Quem disse que a morte não pode virar festa? Se para morrer basta estar vivo, o Bloco Fúnebre levou essa reflexão às ruas de Belo Horizonte, nesta sexta-feira (13), transformando a morte em linguagem carnavalesca, em vez de tratá-la como tabu.
Em 2026, além de completar 13 anos de existência, o cortejo ocorreu em uma sexta-feira 13, e, por isso a agremiação resolveu ressignificar com a temática “Sexta-feira 13 – Ô Sorte!!”, transformando o imaginário do “azar” em folia, humor e encontro coletivo.
No repertório, a agremiação “desenterrou” canções do imaginário popular, costurando referências de 1890 aos dias atuais, com encontros improváveis que viraram assinatura do cortejo, de sepultura a Cartola, de Carlos Gardel a Raul Seixas, de Chiquinha Gonzaga a Frank Sinatra, além de nomes como Gal Costa, Caetano, Chico e Dalva de Oliveira.

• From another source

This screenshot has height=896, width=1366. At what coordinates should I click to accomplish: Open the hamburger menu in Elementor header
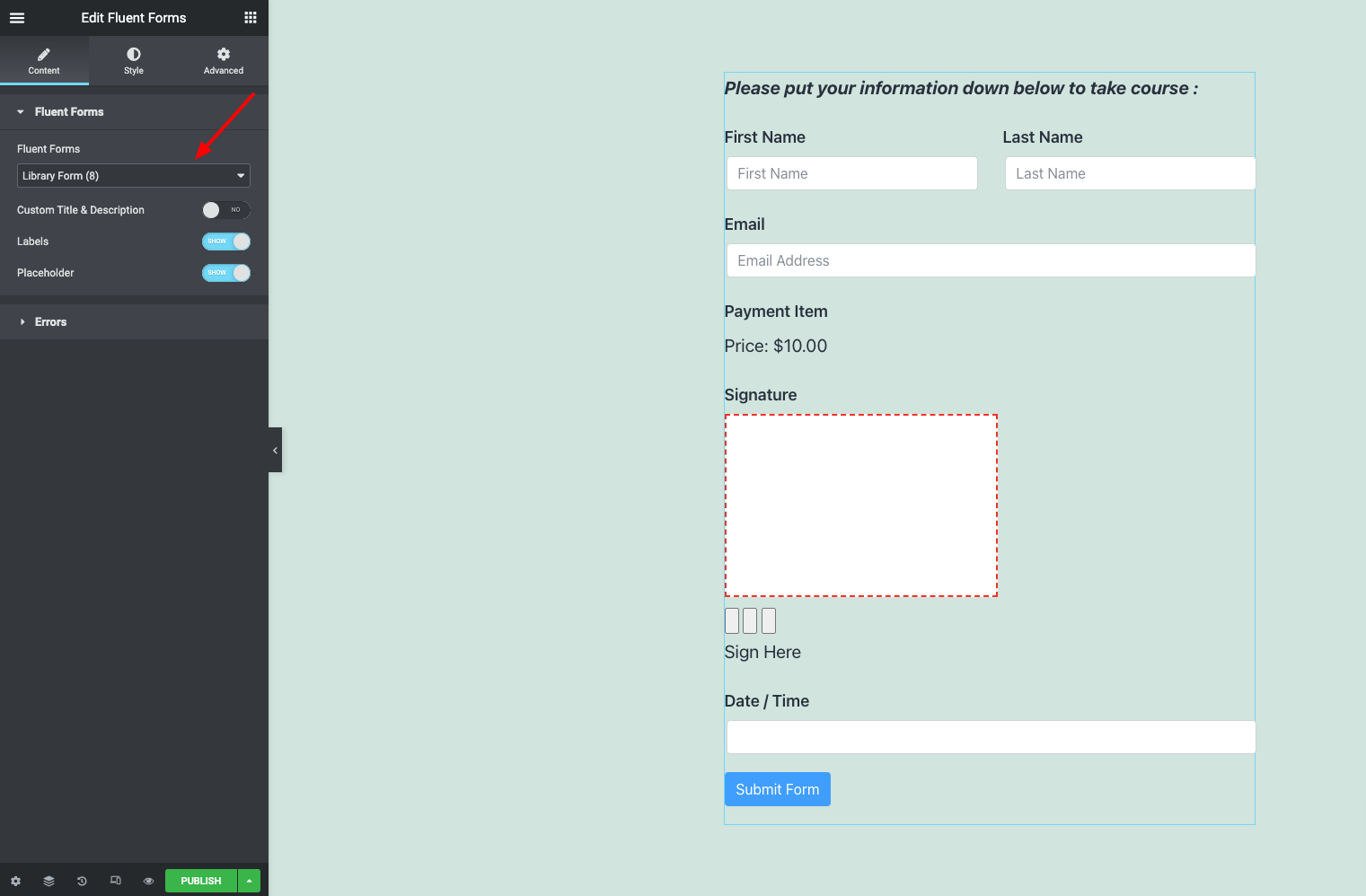coord(17,18)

O desfile convidou o público a brincar com o repertório de superstições brasileiras, com a iconografia do terror clássico, com símbolos que carregam fama de “azar” e com pequenos rituais cotidianos de proteção, tudo filtrado pela lógica do Carnaval, em que o susto vira piada, a tensão vira dança e o coletivo vira refúgio.